Last week Rita’s car (well, we call it Rita’s car because it is the car she drives most often) started making noises that indicated potential problems. We took it to our local repair shop and had them check it out. They discovered a $500+ repair needing immediate fixing and a second, more expensive, repair that could be delayed. We had the necessary repair done, and began a discussion about how much we should spend on a car that is 11 years old and has over 100 thousand miles, but still is worth several thousand dollars in sale or trade.

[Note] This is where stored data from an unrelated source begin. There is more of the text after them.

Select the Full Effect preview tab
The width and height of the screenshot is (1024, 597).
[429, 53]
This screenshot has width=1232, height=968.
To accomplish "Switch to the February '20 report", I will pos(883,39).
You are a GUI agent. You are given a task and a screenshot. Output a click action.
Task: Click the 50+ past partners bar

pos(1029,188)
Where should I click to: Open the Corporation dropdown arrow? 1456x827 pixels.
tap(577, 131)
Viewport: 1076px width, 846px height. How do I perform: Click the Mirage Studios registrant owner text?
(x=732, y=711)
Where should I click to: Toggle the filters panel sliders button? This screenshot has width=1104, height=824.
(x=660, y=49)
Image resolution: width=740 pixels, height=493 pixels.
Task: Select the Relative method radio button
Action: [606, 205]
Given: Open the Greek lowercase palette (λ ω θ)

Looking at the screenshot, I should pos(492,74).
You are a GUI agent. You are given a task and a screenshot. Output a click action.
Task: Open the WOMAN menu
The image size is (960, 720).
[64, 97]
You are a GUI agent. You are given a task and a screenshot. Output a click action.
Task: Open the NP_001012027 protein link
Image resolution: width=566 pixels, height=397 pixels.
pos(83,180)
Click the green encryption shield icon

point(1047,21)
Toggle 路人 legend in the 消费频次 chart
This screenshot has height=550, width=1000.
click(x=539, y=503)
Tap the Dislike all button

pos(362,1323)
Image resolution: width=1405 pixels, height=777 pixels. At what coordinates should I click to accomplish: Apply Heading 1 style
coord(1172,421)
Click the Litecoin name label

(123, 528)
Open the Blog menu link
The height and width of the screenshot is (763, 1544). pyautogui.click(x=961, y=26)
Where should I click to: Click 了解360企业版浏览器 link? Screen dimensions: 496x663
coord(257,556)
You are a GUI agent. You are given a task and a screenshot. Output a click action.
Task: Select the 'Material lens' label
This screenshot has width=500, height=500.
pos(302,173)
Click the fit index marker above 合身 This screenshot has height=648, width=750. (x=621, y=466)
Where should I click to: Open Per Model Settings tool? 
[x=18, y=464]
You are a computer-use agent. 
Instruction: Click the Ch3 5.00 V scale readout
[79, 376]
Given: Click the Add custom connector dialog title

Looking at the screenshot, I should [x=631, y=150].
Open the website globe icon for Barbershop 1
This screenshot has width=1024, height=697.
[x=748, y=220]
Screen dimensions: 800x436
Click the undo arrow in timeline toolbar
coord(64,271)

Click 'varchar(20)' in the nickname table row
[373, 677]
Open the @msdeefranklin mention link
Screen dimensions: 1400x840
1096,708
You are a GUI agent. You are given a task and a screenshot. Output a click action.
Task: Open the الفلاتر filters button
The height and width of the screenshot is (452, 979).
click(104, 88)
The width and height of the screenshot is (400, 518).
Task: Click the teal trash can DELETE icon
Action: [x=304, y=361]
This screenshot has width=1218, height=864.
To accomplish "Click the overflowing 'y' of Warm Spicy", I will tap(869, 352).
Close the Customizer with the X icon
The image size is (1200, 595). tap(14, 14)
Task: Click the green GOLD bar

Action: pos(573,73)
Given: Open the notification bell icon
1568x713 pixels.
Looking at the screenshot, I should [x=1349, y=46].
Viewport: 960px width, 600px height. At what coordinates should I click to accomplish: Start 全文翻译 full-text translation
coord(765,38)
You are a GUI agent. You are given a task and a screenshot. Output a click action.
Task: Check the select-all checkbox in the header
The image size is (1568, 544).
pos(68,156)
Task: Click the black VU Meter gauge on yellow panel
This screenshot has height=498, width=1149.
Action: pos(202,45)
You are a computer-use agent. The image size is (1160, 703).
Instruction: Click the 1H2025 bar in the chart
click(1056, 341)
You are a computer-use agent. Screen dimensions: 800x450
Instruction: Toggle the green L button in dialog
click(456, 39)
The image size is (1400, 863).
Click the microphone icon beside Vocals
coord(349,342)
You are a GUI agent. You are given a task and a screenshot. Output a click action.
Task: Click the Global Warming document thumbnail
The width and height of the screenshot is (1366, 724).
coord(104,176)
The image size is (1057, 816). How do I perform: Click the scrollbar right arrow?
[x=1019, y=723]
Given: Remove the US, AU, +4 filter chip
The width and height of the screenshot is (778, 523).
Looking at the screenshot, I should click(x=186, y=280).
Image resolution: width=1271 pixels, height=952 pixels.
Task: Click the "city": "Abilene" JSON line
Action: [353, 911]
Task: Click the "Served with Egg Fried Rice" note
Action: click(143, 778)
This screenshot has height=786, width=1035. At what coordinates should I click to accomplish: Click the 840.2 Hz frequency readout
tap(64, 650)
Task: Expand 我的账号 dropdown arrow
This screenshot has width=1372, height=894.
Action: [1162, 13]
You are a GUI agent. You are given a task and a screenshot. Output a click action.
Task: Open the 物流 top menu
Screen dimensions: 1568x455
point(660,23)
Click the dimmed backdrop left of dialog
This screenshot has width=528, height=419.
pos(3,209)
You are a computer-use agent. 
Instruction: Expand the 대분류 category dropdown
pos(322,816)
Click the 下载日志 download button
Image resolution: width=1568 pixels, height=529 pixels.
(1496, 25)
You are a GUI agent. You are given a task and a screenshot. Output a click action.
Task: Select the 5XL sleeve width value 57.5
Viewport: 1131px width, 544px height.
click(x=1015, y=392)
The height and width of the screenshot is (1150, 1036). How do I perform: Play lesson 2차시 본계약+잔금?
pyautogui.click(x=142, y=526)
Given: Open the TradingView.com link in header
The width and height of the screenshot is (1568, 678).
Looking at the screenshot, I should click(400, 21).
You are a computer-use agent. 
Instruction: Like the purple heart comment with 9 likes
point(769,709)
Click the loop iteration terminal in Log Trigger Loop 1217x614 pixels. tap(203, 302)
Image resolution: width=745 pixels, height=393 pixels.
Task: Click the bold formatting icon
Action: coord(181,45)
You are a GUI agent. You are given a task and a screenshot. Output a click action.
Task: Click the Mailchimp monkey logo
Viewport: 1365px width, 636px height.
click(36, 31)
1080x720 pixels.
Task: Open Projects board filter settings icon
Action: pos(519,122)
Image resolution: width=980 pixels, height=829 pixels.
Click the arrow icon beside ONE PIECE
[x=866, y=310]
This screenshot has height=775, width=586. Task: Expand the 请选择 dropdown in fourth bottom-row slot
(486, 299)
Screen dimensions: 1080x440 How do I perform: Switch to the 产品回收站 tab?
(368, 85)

In our lives we have had many discussions about cars and their purchase. I can still remember how excited we were when we bought our first new car. Through the years we have purchased some cars that were exciting but more were utilitarian, like a used full sized van when the kids were growing up. We have had multiple discussions about future cars. Before I retired we had come to the decision that we would tuck enough money away to replace Bob’s car with a new one so that we would have a reliable vehicle for the extensive driving we do as we travel to visit our families, vacation and give our workshops. We got that car last year. We hoped that we could keep my car for a number of years longer for local driving. While it doesn’t get a lot of miles, in many respects it is our primary car and we both drive it locally. We started the discussion by agreeing that it should be a utilitarian vehicle. In past discussions I usually listened to Bob’s logical reasons to purchase a particular car even if I would be the primary driver. I would give a few suggestions as to color and few creature comforts I wanted—such as air conditioning and a radio. In later years those comforts became heated seats and a nicer stereo system. Sometimes those discussions left us with some tension because neither of us knew exactly what the other wanted in terms of affordability or luxuries.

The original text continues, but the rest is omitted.